The novel was published in 1970 and depicts England as totalitarian state under the dictatorship of Jobling. The narrator Richard Watt, a journalist,  has humiliated Jobling on television and now farms in Roccamaritima in Tuscany with his partner Magda. The long tentacles of Jobling and his New Pace party attempt his extradition. England is under the iron grip of  a state where identity cards have 3 categories of privilege,namely  : red:  party officials, white: ordinary citizens and black: no rights. Scotland and Wales have seceded .

Comparison will be made with 1984 but the novel is quite different. The first part is set in Tuscany where Watt farms olives and grows wine and is part of the Roccamaritima community. He believes he is secure from the grasp of New Pace even when the first investigatons begin.

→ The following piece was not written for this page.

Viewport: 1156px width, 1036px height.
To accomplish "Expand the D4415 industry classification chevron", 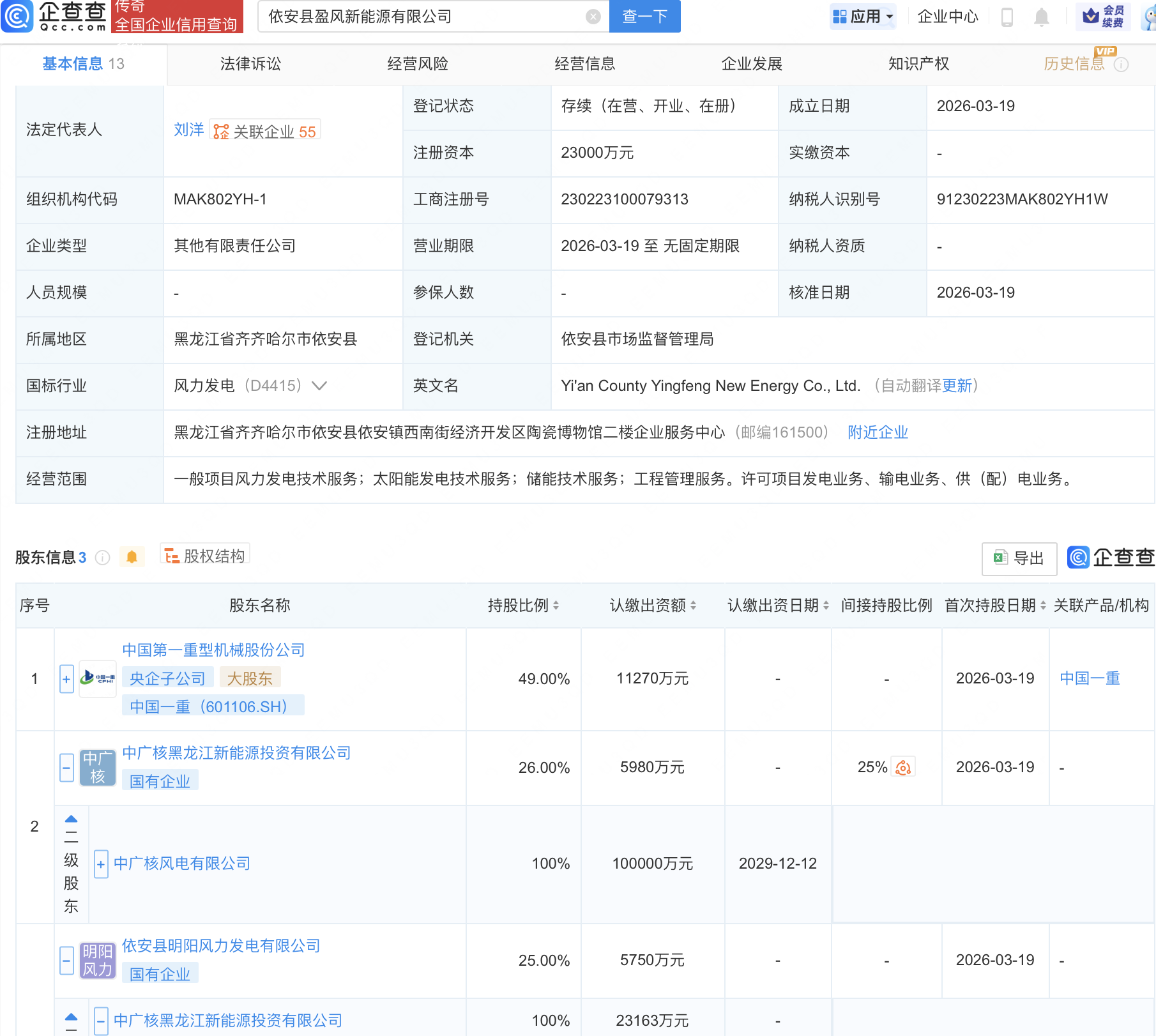I will click(319, 386).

Although he author has renounced his background, you still feel traces of it in his contempt for the appearance  dress of the lower middle class functionaries that embrace the New Pace  party.

Although described on my book cover as a “dark satire” I felt it was more a chilling reminder how a complacent democracy can transform into a dictorship where there is one newspaper, The English Times, all non-whites  have been deported and  an institutionalised and ruthless system exists to suppress any opposition.

Like many upper class English novelists  Raymond writes easily and elegantly.The emotional side of the novel , his relationship with Magda and the village community in particular, is  described with feeling . The story moves well with an oppressive tension and resolution. Like the best political thrillers set in a dictatorship it begs the question of ” could it really happen?” Certainly my belief was not suspended and I had thoroughly good read as well. My onlly bone of contention is I cannot understand the title: is it intended as a quote from Hamlet?

Justin Cartwright is certainly one of the most eclectic of our contemporary novelists.The three books of his  I have reviewed vary from newsman coping with grief ( To Heaven by Water) to the friendship between Isaiah Berlin and Von Trott ( The Song before It is Sung).In this novel he engages the decline and fall of a banking family and institution,The Tubal Trevelyans.

Sir Harry the pater familias is dying of a stroke in Cap D’Antibes cared for by his loyal secretary Estelle rather than his third wife a failed actress Fleur. His younger son Julian has speculated in a hedge fund vetnure for the bank with disastrous consequences leaving a £500m hole.The duplicity in covering this is identified by Artair a roistering Cornish producer of  child theatre who was Fleur’s previous husband and a local cub reporter.

The book is extremely readable,often funny with shifts of location well described from South of France to London  to Cornwall to Chicago.

Cartwright polarises the venality of money and high art to which some of my well read cultivated banking friends may take exception Some of the personalities are more characterture than character: the loyal secretary that loves her boss: the airhead wife bonking her personal  trainer: the brash Aussie yacht skipper; the cockney chauffeur .Others such as the terrifying lawyer Amanda Stapleton, Sir Harry and Artair are more shaded. I am not qualified to say whether such a banking sleight of hand was ever feasible but the strangulation of the media would not happen in today’s foetid climate of blogospheres who would have kept the story molten  hot.

I would certainly recommend this as a good read but  found the other 2 books more profound and just as readable.